Produção industrial brasileira cai 1,2% em dezembro, maior tombo desde julho de 2024
Indústria cai 1,2% em dezembro, maior tombo desde julho de 2024

Produção industrial brasileira registra maior tombo mensal desde julho de 2024

A produção industrial do Brasil apresentou um recuo significativo no último mês de 2025, com uma queda de 1,2% em dezembro na comparação com novembro. Segundo dados divulgados pelo Instituto Brasileiro de Geografia e Estatística (IBGE), este é o maior tombo mensal desde julho de 2024, quando o indicador caiu 1,5%. Em relação ao mesmo período do ano anterior, dezembro de 2024, a indústria registrou um crescimento modesto de 0,4%.

Setores mais afetados e desempenho anual

Dentre os vinte e cinco ramos industriais pesquisados pelo IBGE, dezessete apresentaram nível de atividade menor em dezembro comparado a novembro. Os maiores tombos foram observados em:

  • Setor automotivo: -8,7%
  • Produtos químicos: -6,2%
  • Metalurgia: -5,4%

O mês de dezembro marcou o segundo mês consecutivo de queda na produção automotiva e química, acumulando retrações de 10,4% e 7,4%, respectivamente, no período. No entanto, alguns segmentos apresentaram desempenho positivo, com destaque para a produção de derivados de petróleo e biocombustíveis, que cresceu 5,4%, interrompendo três meses seguidos de retração, e a indústria farmacêutica, com incremento de 6,7%.

Categorias econômicas e média móvel trimestral

Quando analisadas as categorias econômicas, a produção de bens de capital tombou 8,3% de novembro para dezembro, interrompendo três meses consecutivos de crescimento. A produção de bens de consumo duráveis, como móveis e eletrodomésticos, caiu 4,4% em dezembro, intensificando o ritmo de deterioração após um recuo de 3% em novembro. As outras duas grandes categorias – bens intermediários e bens semi e não duráveis – completaram o tombo da indústria no mês retrasado com quedas de -1,1% e -0,7%, respectivamente.

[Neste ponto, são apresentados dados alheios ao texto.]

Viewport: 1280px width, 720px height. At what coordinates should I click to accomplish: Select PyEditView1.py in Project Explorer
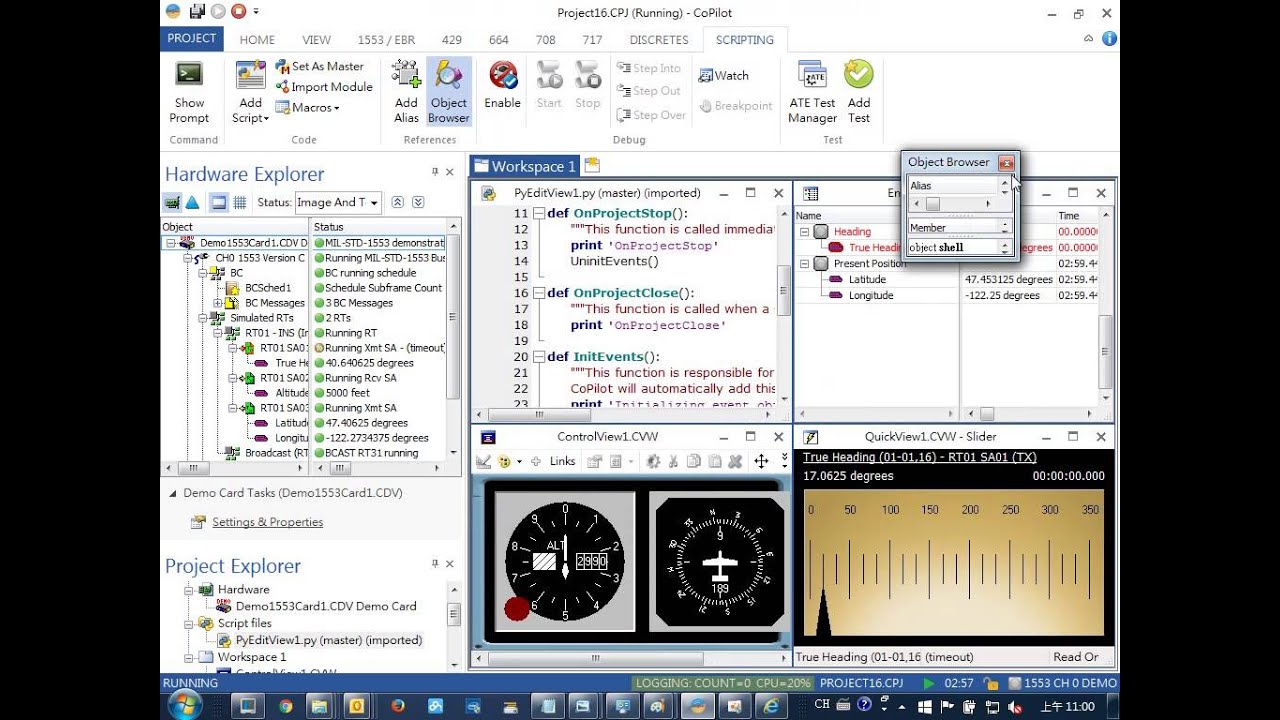click(x=328, y=640)
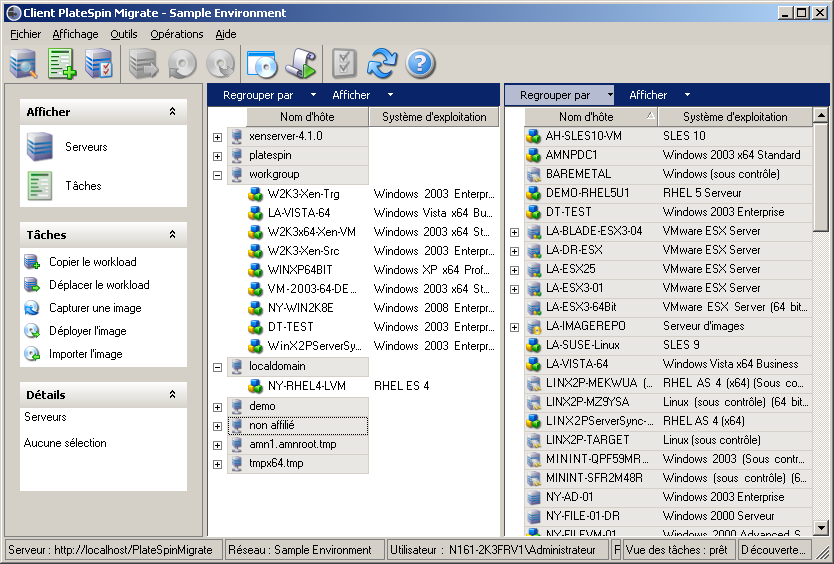Expand the xenserver-4.1.0 group
The width and height of the screenshot is (834, 564).
pos(218,137)
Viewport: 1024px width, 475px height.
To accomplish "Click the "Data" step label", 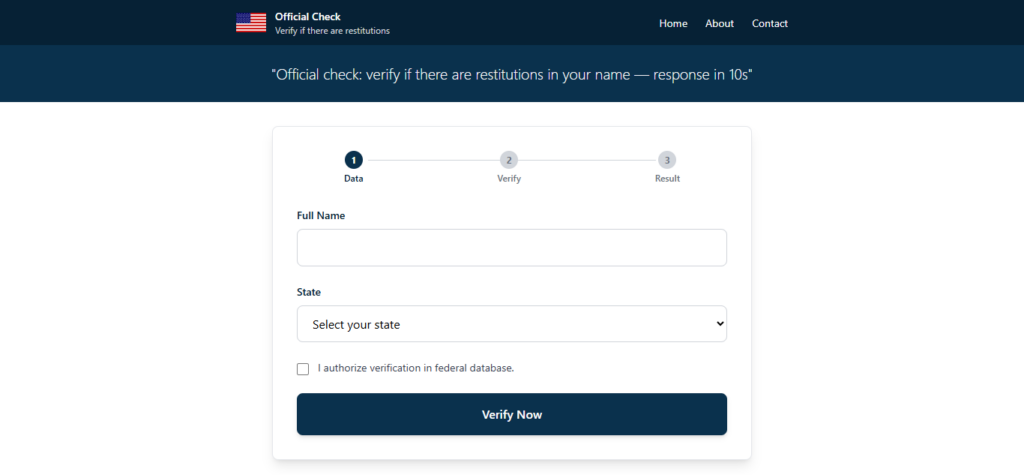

A perda de fôlego do setor é evidenciada também na média móvel trimestral, que, em dezembro, indicou uma retração de 0,5%, refletindo uma desaceleração mais ampla na atividade industrial.

Resultado acumulado de 2025 e perspectivas

Apesar do tombo em dezembro, a produção industrial brasileira encerrou o ano de 2025 com um crescimento acumulado de 0,6%. Quinze dos vinte e cinco ramos industriais fecharam o ano com crescimento, sendo as principais influências positivas a indústria extrativa, com alta de 4,9%, e a produção de alimentos, que cresceu 1,5%.

No acumulado anual, os destaques positivos foram a produção de bens duráveis, com crescimento de 2,5%, e de bens intermediários, que subiu 1,5%. Por outro lado, os bens semi e não duráveis encerraram o ano com queda acumulada de 1,7%, seguidos pelos bens de capital, que recuaram 1,5%. Os destaques negativos no ano incluem a produção de derivados de petróleo e biocombustíveis, com queda de 5,3%, bebidas, com retração de 2,6%, e produtos de metal, que caíram 2,2%.

Este desempenho misto reflete os desafios enfrentados pela indústria nacional, com setores específicos enfrentando dificuldades, enquanto outros mantêm uma trajetória de crescimento, embora modesta, no cenário econômico atual.